Five ways to calm and clarity

One of the best things about my job, is the variety of work. I never get bored because every day is different. Even if it’s the same weekly class, there’s always something fresh happening and I never teach the exact same class twice, plans are always tailored to the individuals in the room at any given class. Plus I often get the opportunity to teach in other environments that you may not necessarily associate with yoga.

Saturday was just one of those occasions! I was invited to teach at a workshop for choral societies and singers, asked to give tips on staying calm and focussed in the face of perfomance nerves, and to give some techniques for releasing neck and shoulder tension, encouraging full use of lungs. I did the same workshop last year, so it was great to be asked back! I really enjoy working with this crowd, even though they are not yogis they are open minded, enthusiastic and always take part.

I left them with my 5 top tips for calm and clarity, which you can find below :

1. Shake it out
Learn from the animal kingdom and release tension and excess adrenaline, by shaking out your limbs and hips. Hold onto something is balance is a challenge. If your back is OK, try moving into a forward bend and having a gentle shake through your hips, shoulders and arms, to let go of even more tension.
2. Move your feet to feel grounded and find your centre
Start with the feet at hip width apart, knees just off lock, low abdominal muscles and pelvic floor drawn in, shoulders relaxed. Close your eyes if you feel you can. Keeping the feet flat all the way through these moves, allow your weight to move into your toes, and then back into your heels, without knocking yourself off balance.

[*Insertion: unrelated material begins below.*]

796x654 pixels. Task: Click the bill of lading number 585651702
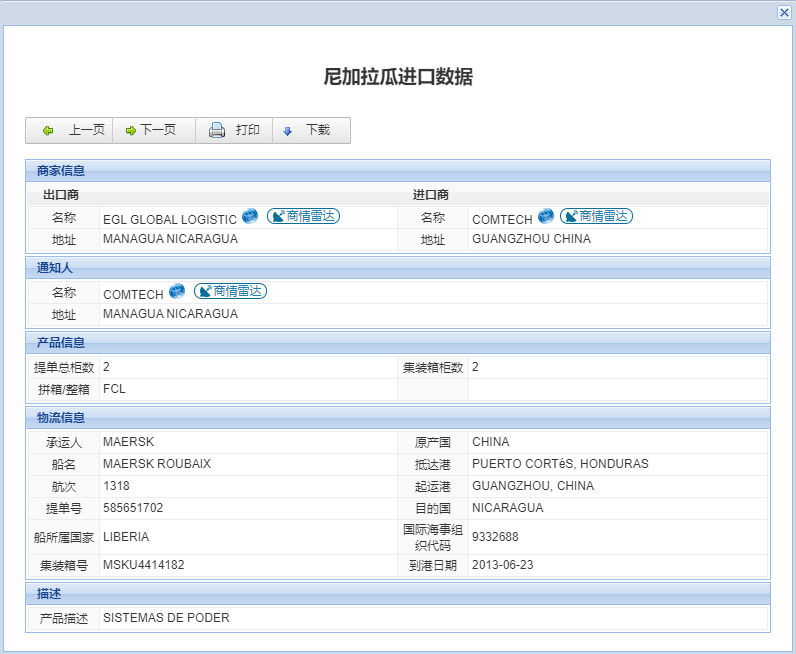coord(133,508)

Still with your eyes closed if you can, now work a circle round the feet….right toes, outside edge right foot, right heel, left heel, outside edge left foot, left toes. Circle a couple more times in that direction before circling anti-clockwise. Feel as if you are moving from the ankles, not the shoulders, try not to lift the toes.

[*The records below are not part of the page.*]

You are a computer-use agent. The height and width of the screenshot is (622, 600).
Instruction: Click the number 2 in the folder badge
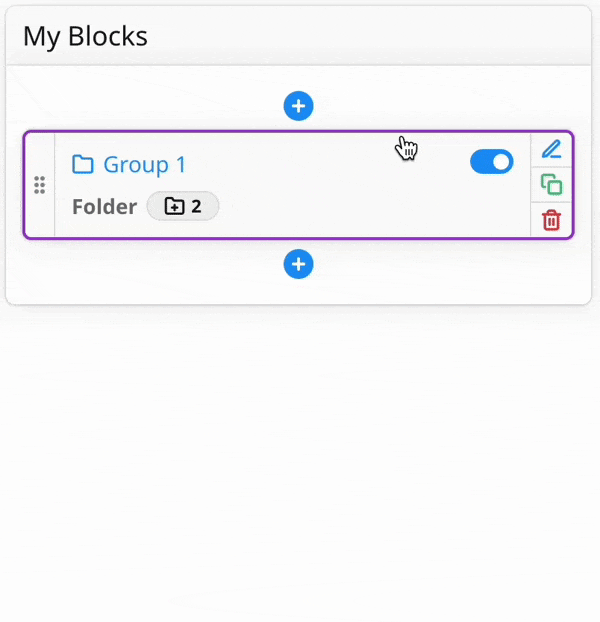[x=197, y=207]
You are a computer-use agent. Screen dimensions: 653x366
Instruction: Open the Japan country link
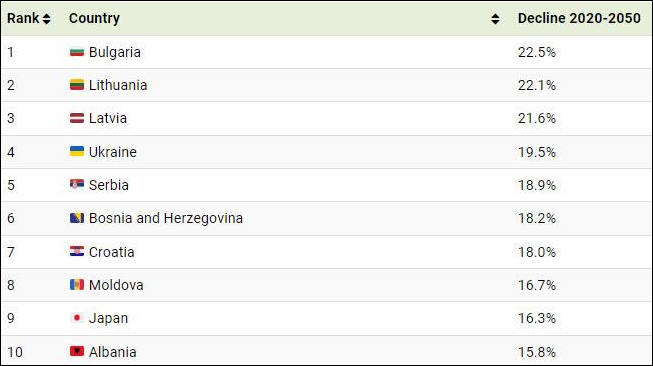[108, 318]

These moves are very soothing for the central nervous system.
3. Diagonal stretch to open the ribcage
From either sitting or standing, bring your hands into a palm pressed position, thumbs on the sternum. Inhale, as you extend 1 hand up towards the sky and the other hand towards the earth, flex the wrists a little as if you are gently pushing floor and ceiling. Make sure it is your spine and rib cage that is lengthening and expanding, not your shoulders that are pushing. Exhale as you bring your palms back to the centre (bend your knees at this point if you are standing). Inhale as you repeat the stretch in the opposite direction (straightening the knees if they were previously bent). Repeat a few times on each diagonal.

Feel your chest opening in all directions and your diaphragm working properly.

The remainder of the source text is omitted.